Texte déposé
L'Observatoire du droit d'asile et des étrangers relève le cas d'un homme d'origine albanaise de Kosove, détenteur d'un permis B humanitaire depuis 2001, juge assesseur au tribunal des Prud'hommes de Genève, ayant réussi - tout comme son épouse - un examen de français mis sur pied par le Bureau d'intégration genevois et validé par l'Office fédéral des migrations, qui s'est vu refuser par l'administration fédérale sa demande anticipée de permis C. Pourtant, les autorités cantonales avaient préavisé favorablement cette demande.
En effet, le requérant remplissait les critères d'intégration prévus par l'ordonnance relative à l'admission, au séjour et à l'exercice d'une activité lucrative, à savoir: respect de l'ordre juridique et des valeurs de la Constitution, connaissances dans la langue nationale parlée du niveau de référence européen A2 et volonté manifeste de participer à la vie économique et de se former. Comment est-il possible alors que les autorités compétentes cantonales ont reconnu que cet homme remplissait les critères d'intégration requis et que l'Office fédéral des migrations lui refuse l'octroi du permis C?
Réponse du Conseil fédéral
du
27.08.2008
Conformément à l'article 34 alinéa 4 de la loi fédérale sur les étrangers du 16 décembre 2005 (LEtr), une autorisation d'établissement peut être octroyée au terme d'un séjour ininterrompu de cinq ans au titre d'une autorisation de séjour lorsque l'étranger s'est bien intégré en Suisse, en particulier lorsqu'il a de bonnes connaissances d'une langue nationale. L'article 62 de l'ordonnance relative à l'admission, au séjour et à l'exercice d'une activité lucrative du 24 octobre 2007 (OASA) complète l'article 34 alinéa 4 LEtr en précisant les critères permettant d'octroyer de manière anticipée une autorisation d'établissement. Ainsi, l'article 62 OASA prévoit qu'une autorisation d'établissement peut être octroyée en cas d'intégration réussie, notamment lorsque l'étranger respecte l'ordre juridique suisse et les valeurs de la Constitution fédérale (al. 1 let a), dispose de connaissances de la langue nationale parlée au lieu de domicile - équivalant au moins au niveau de référence A2 du Cadre européen commun de référence pour les langues publié par le Conseil de l'Europe; les connaissances d'une autre langue nationale peuvent également être prises en compte dans des cas dûment motivés (al. 1 let b) - et manifeste sa volonté de participer à la vie économique et de se former (al. 1 let c). Par ailleurs, l'examen de la demande d'octroi anticipée de l'autorisation d'établissement tient compte du degré d'intégration des membres de la famille âgés de plus de douze ans (art. 62 al. 2 OASA).

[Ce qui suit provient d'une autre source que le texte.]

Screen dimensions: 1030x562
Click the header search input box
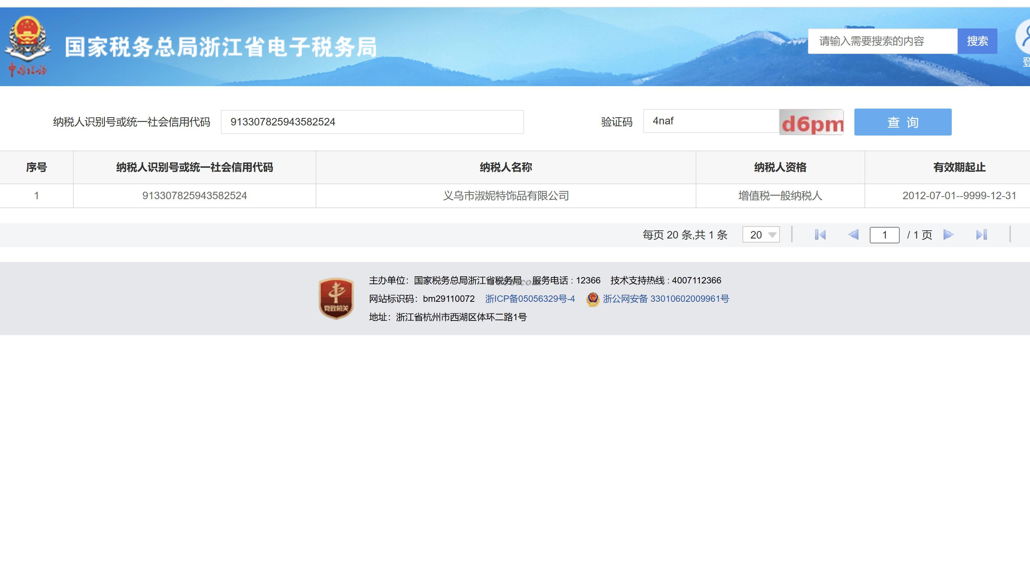(x=882, y=41)
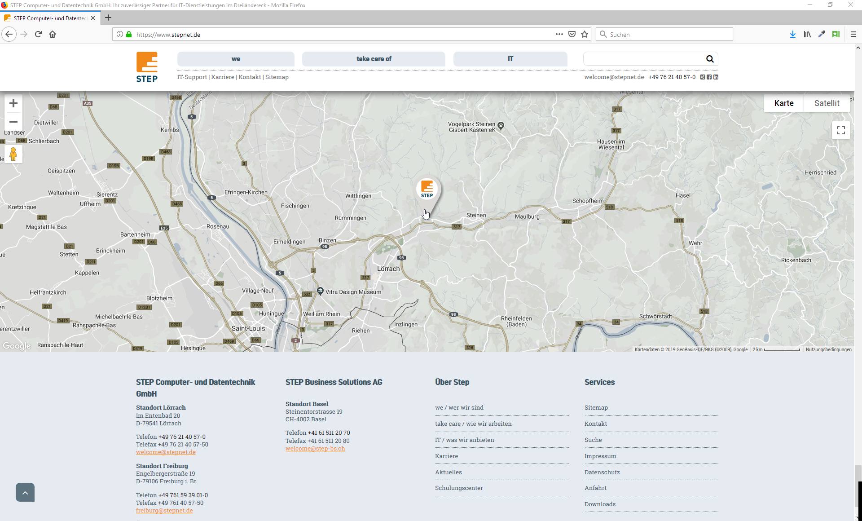862x521 pixels.
Task: Zoom in the map with plus button
Action: coord(13,103)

Il faut tout d'abord relever que ces dispositions sont potestatives. L'Office fédéral des migrations (ODM) n'est ainsi pas tenu de suivre l'avis du service cantonal compétent. Il est au contraire légitimé, respectivement obligé, d'exercer un oeil critique sur les dossiers transmis par les cantons.

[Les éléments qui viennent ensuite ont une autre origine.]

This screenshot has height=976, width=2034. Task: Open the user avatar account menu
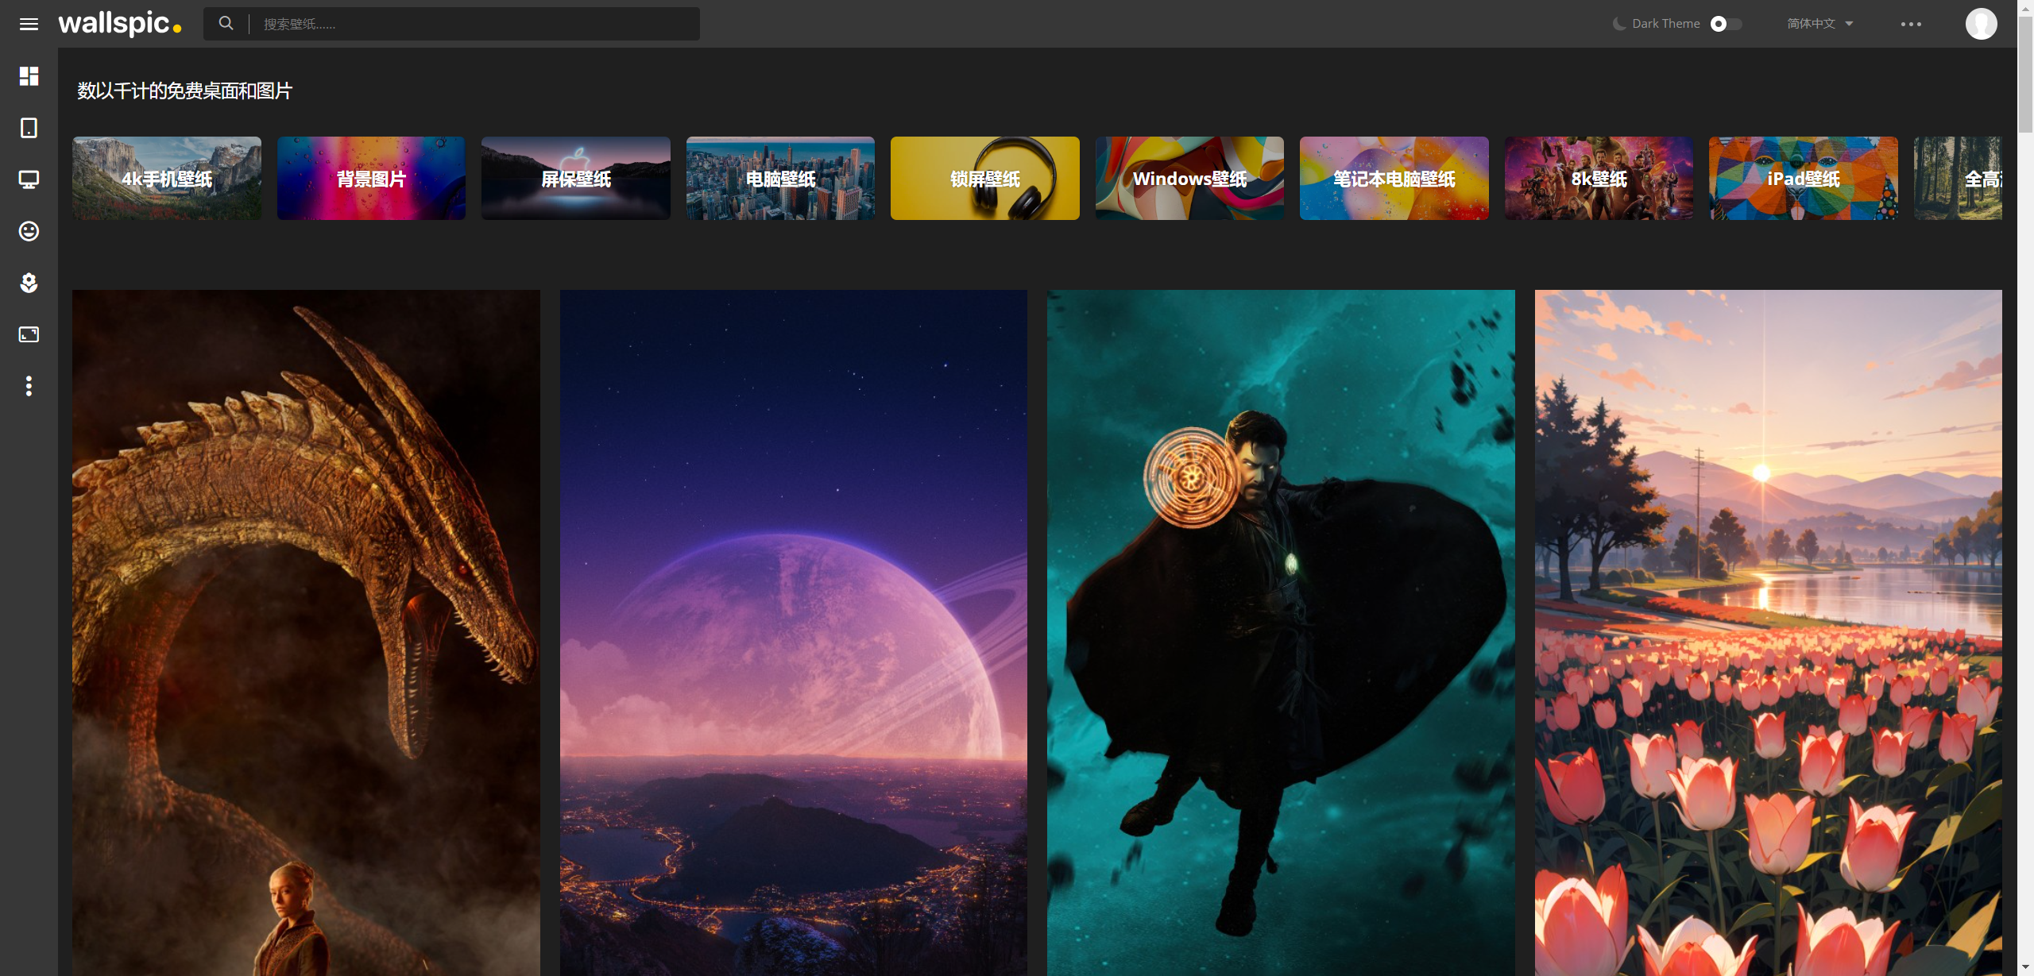coord(1981,24)
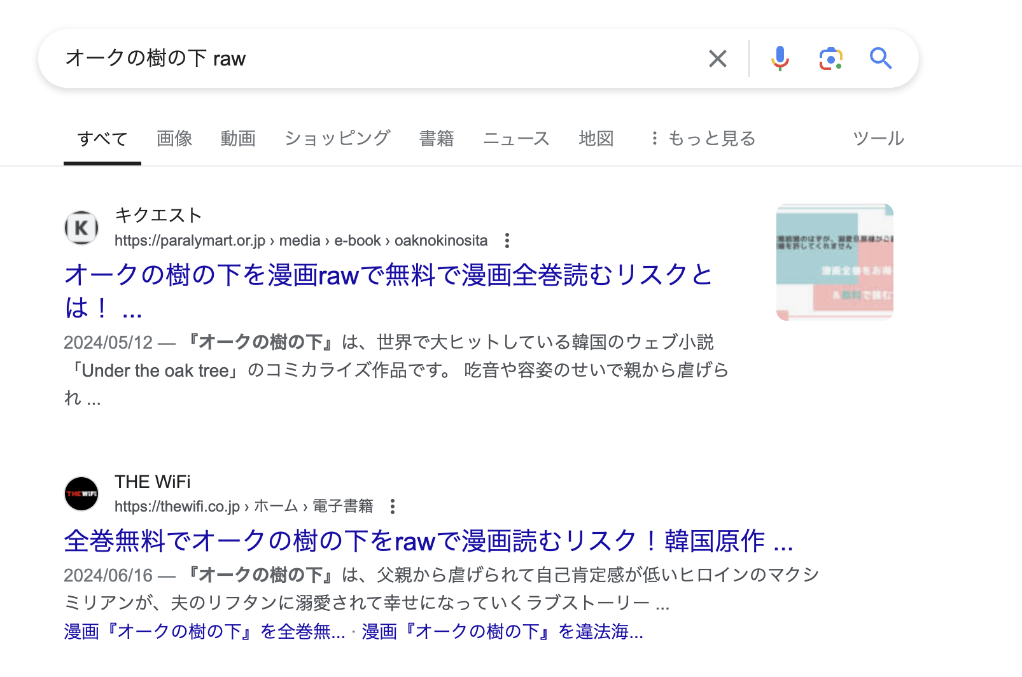Click the キクエスト site favicon
This screenshot has height=677, width=1022.
tap(81, 227)
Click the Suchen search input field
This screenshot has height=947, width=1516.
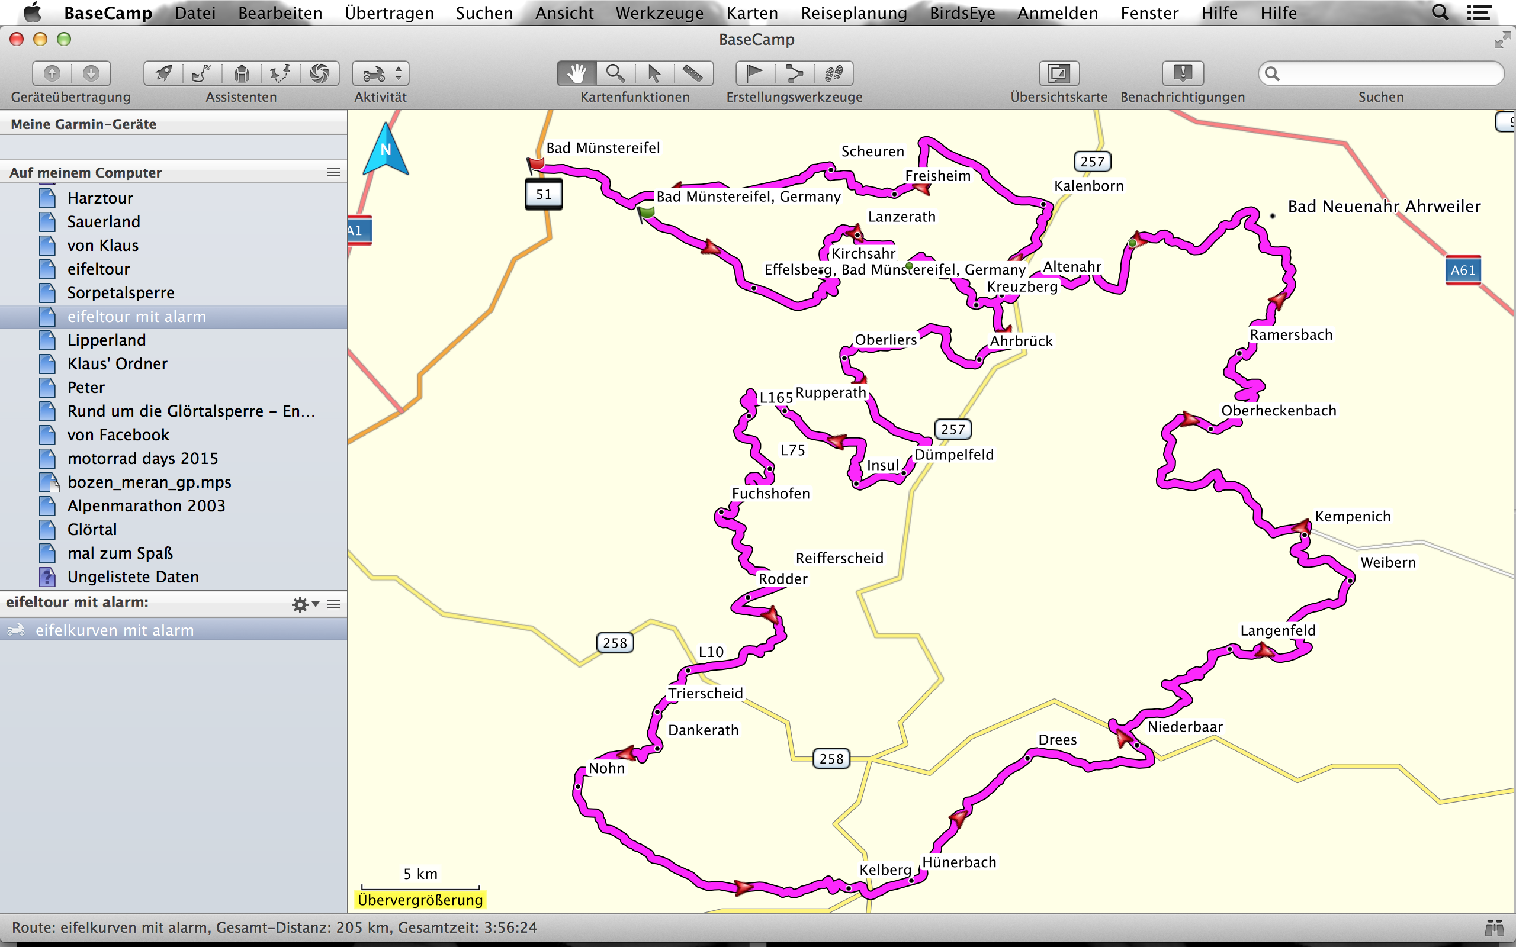pos(1388,74)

Dans le cas d'espèce, l'ODM a conclu que la famille concernée ne remplissait pas les critères légaux pour admettre l'octroi anticipé d'une autorisation d'établissement. Ces personnes continuent par contre de bénéficier de leur autorisation de séjour. La position de l'ODM s'explique par la faible intégration professionnelle des intéressés (ils se trouvent depuis plusieurs années en situation précaire, sans emploi fixe) ainsi que par leur faible connaissance de la langue de leur canton de domicile (si les intéressés ont certes atteint le degré minimal de connaissance exigé, ce degré apparaît bas pour des personnes séjournant en Suisse depuis respectivement 18 et 14 ans). La décision de l'ODM est conforme au droit. Il faut finalement relever que les intéressés n'ont pas recouru contre cette décision.